===== Document text
Investment banks and hedge funds are normally very secretive organisations, carefully guarding the proprietary data that they view as key competitive advantages. Try and plug your USB stick into a work laptop, or email an attachment to your home email address, and it won’t be long before a team of compliance, tech and HR people are standing around your desk (or nowadays in a zoom call). You’re expected to keep secrets even after leaving. Non-disclosure agreements are par for the course, and at many hedge funds especially lengthy non-competes are compulsory.
History suggests firms are very willing to go to court if required to protect their secrets, and some will go even further: in 2009 Goldman Sachs had a former employee arrested and ultimately jailed on charges of stealing their proprietary software. So you might be surprised to hear that Goldman have recently released an in-house language, Legend, on an open source basis.
In fact it’s quite common for financial businesses to release software as open source, or contribute to existing open source projects. Of course they will never be as prolific as pure tech firms, like Google which lists 70 open source projects including Android: the operating system that 75% of smart phones run on. But plenty of banks and hedge funds have active open source projects.
==========
===== Listing
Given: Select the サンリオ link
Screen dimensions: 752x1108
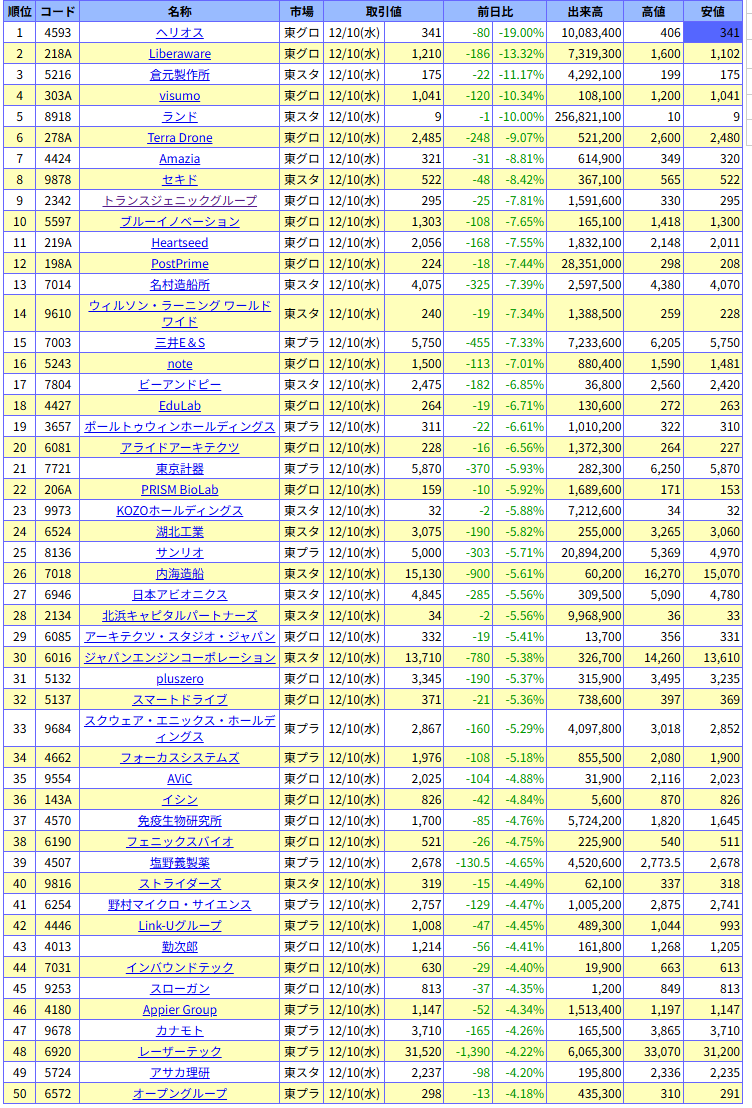Looking at the screenshot, I should 180,553.
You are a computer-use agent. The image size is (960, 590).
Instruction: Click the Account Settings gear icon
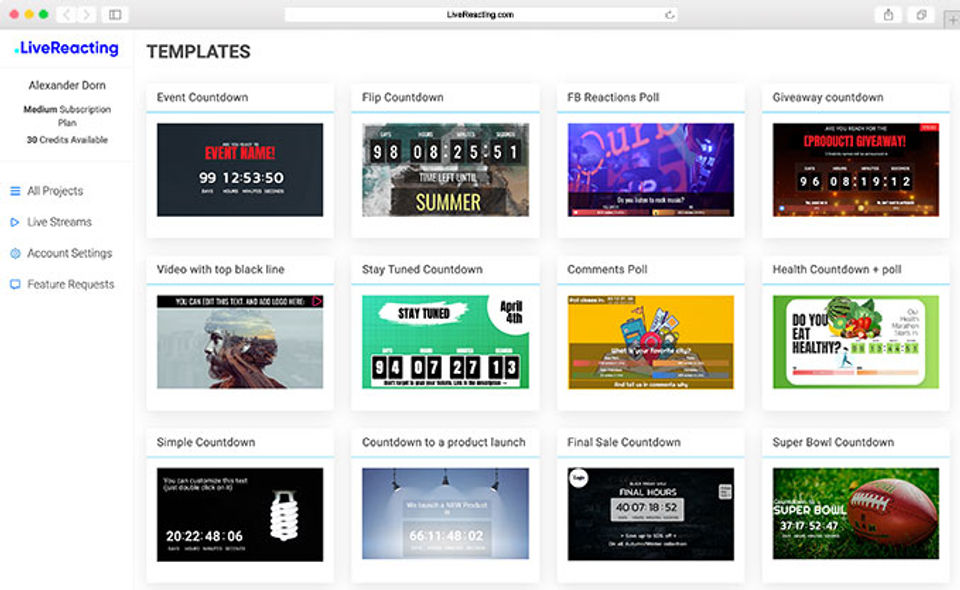pos(15,253)
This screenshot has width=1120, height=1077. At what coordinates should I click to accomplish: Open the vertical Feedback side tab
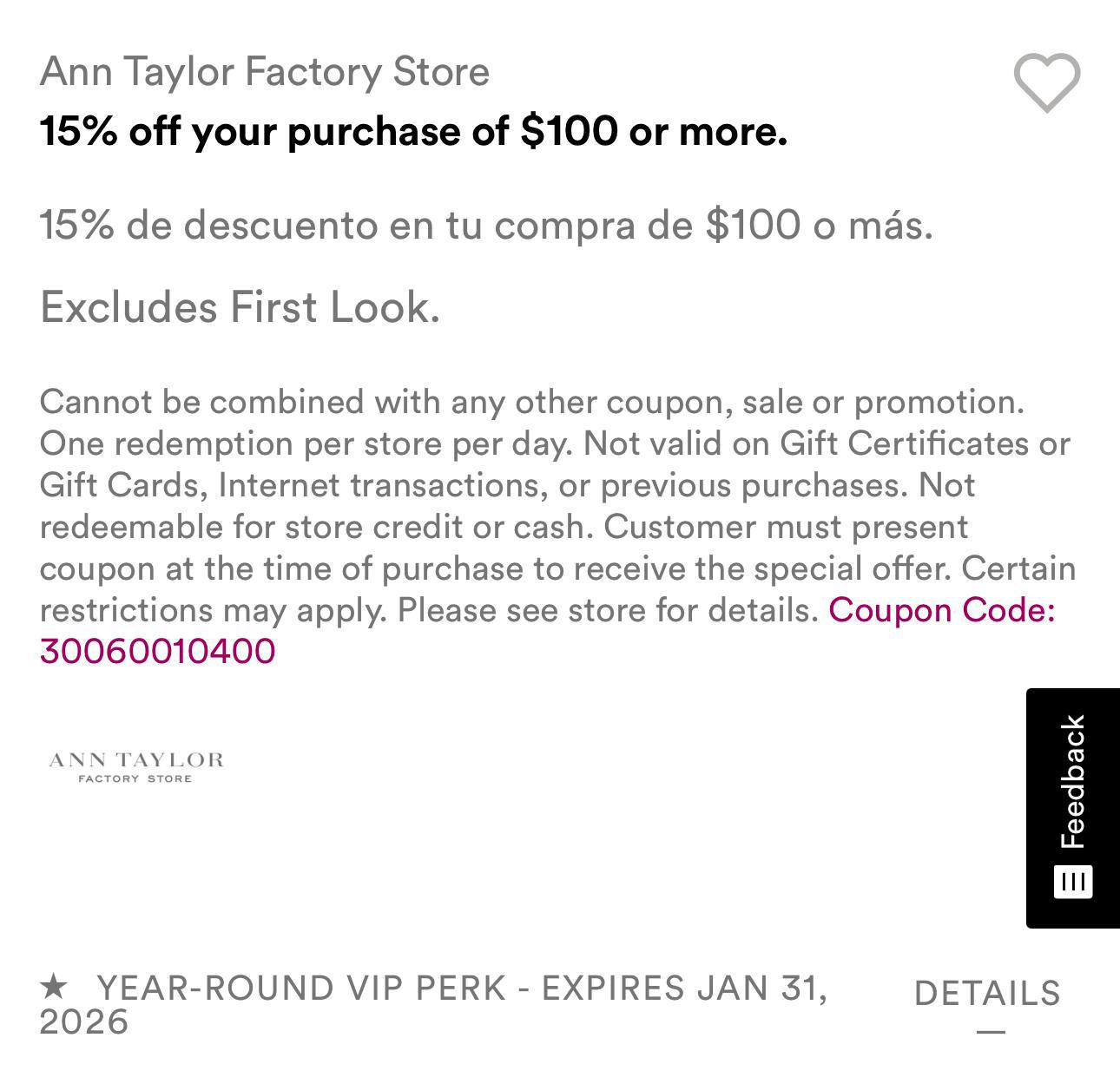(x=1073, y=807)
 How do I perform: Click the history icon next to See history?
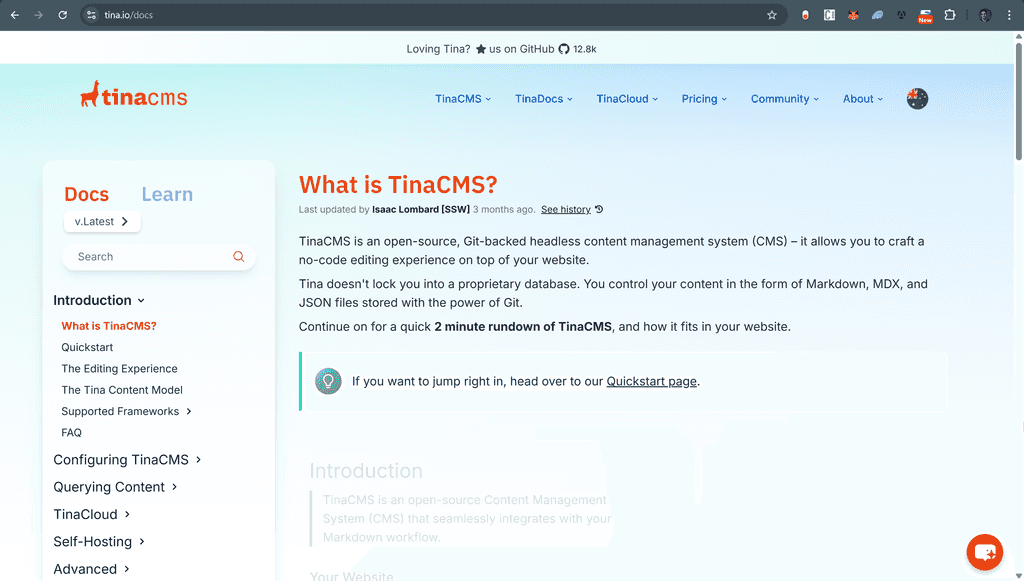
==========
◆ The tasks:
[1] List every proper name that appears in the passage about banks and open source.
[2] Give the lines of all the entries as a JSON list of strings, one string per line, skipping blank lines and leaving out the pictures.
The entries are unrelated to the passage about banks and open source.

◆ Responses for each task:
[1] Goldman Sachs, Legend, Google, Android

[2]
[
  "Given: Select the サンリオ link",
  "Screen dimensions: 752x1108",
  "Looking at the screenshot, I should 180,553.",
  "You are a computer-use agent. The image size is (960, 590).",
  "Instruction: Click the Account Settings gear icon",
  "pos(15,253)",
  "This screenshot has width=1120, height=1077. At what coordinates should I click to accomplish: Open the vertical Feedback side tab",
  "(x=1073, y=807)",
  " How do I perform: Click the history icon next to See history?"
]